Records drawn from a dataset
__________________________________________________

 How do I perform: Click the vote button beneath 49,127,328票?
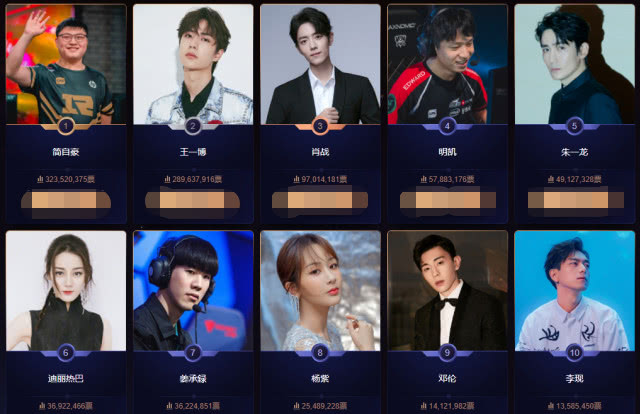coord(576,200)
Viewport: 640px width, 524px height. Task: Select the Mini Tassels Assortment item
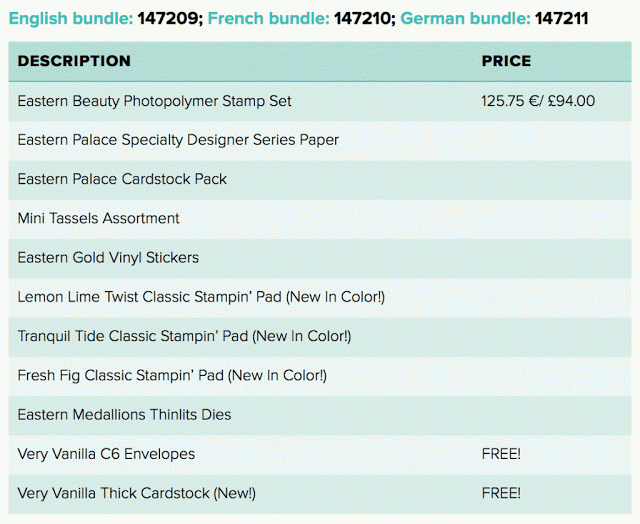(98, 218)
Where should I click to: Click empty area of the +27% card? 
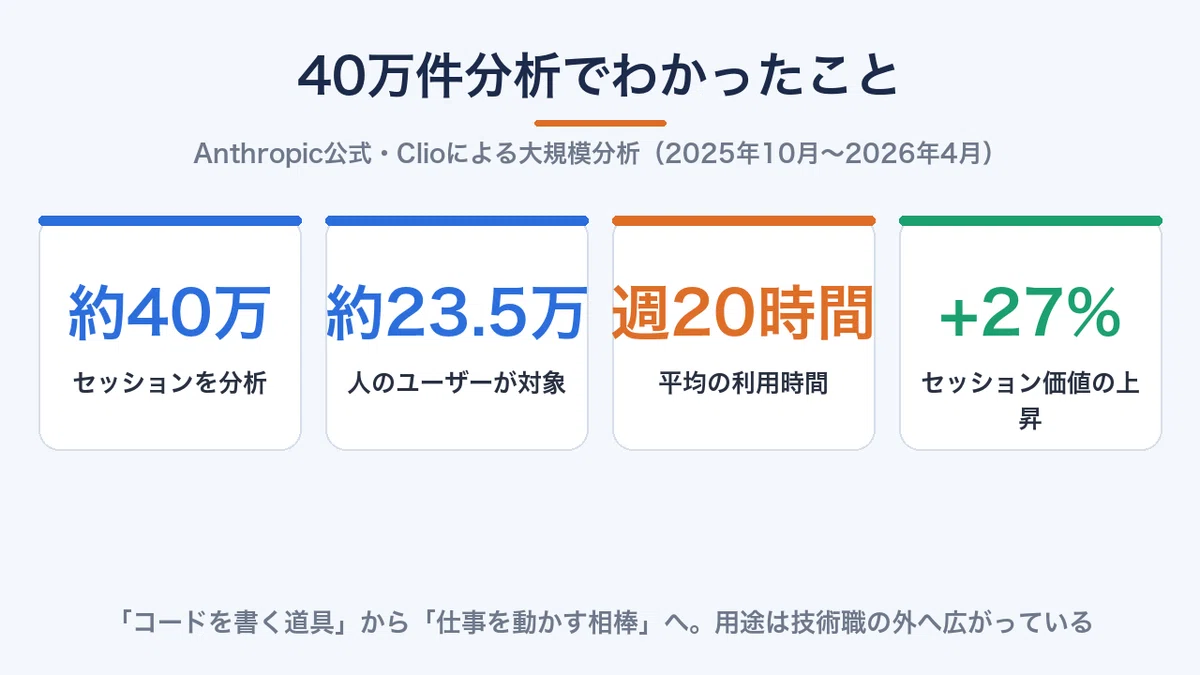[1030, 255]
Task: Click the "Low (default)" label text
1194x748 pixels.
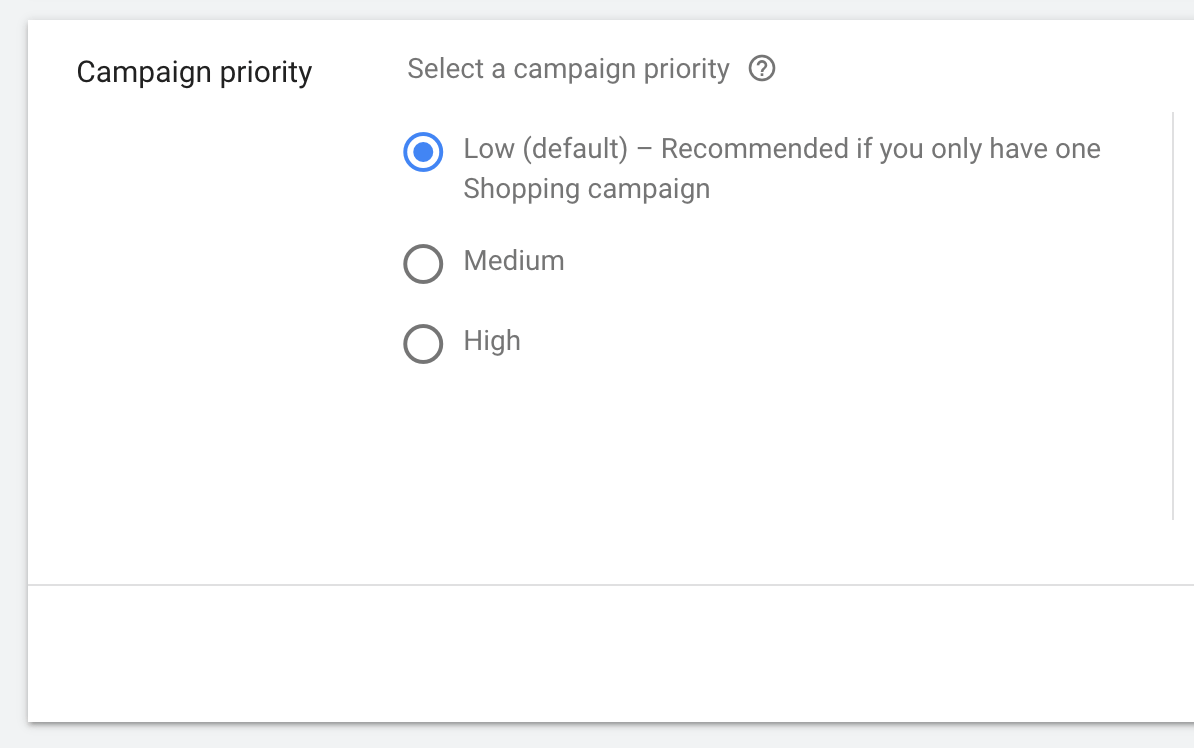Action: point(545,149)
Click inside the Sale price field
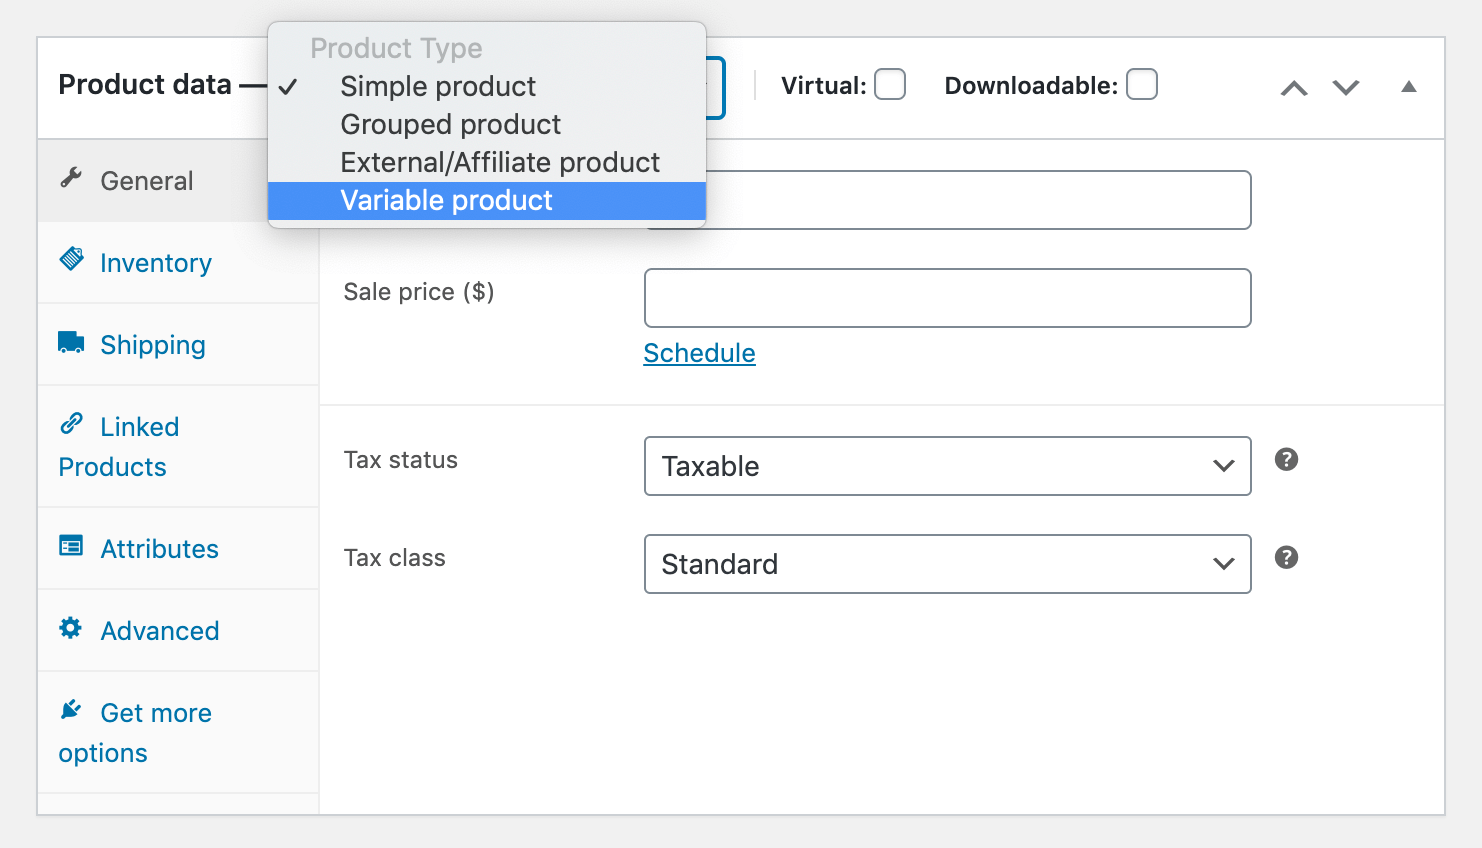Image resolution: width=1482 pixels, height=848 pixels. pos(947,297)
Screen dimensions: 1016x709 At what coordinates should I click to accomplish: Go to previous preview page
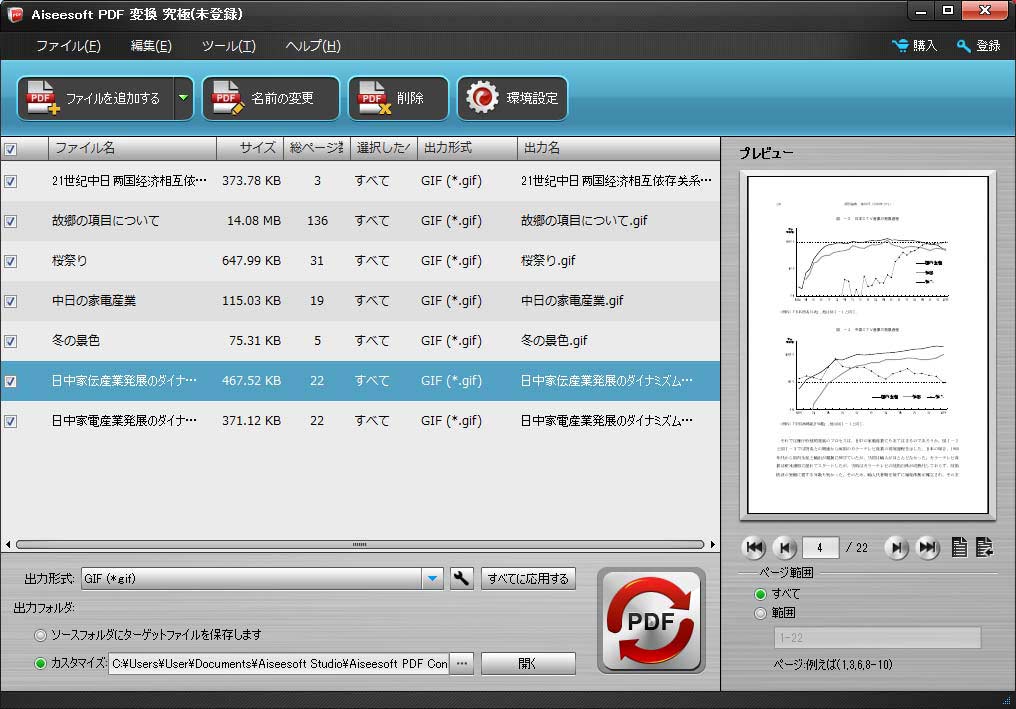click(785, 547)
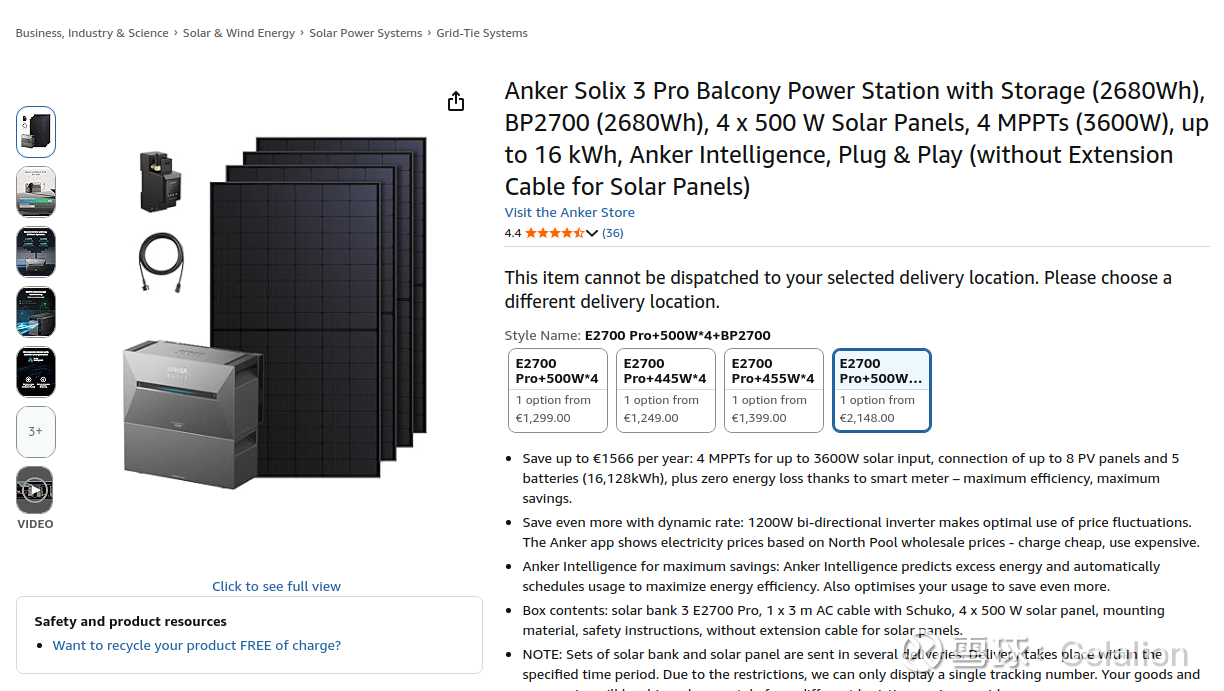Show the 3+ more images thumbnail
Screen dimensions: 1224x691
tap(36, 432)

__________________________________________________

### WHAT IS REQUIRED
Nothing but the lines from the one that contains "Where should I" through the last line of the records belongs in the answer, reproduced exactly, with no pictures.

### EXERCISE RESPONSE
Where should I click to: Click empty area of the +27% card? 
[1030, 255]
Task: Click the "Low (default)" label text
1194x748 pixels.
Action: point(545,149)
Click inside the Sale price field
Image resolution: width=1482 pixels, height=848 pixels. pos(947,297)
Screen dimensions: 1016x709 At what coordinates should I click to accomplish: Go to previous preview page
click(785, 547)
Show the 3+ more images thumbnail
Screen dimensions: 1224x691
tap(36, 432)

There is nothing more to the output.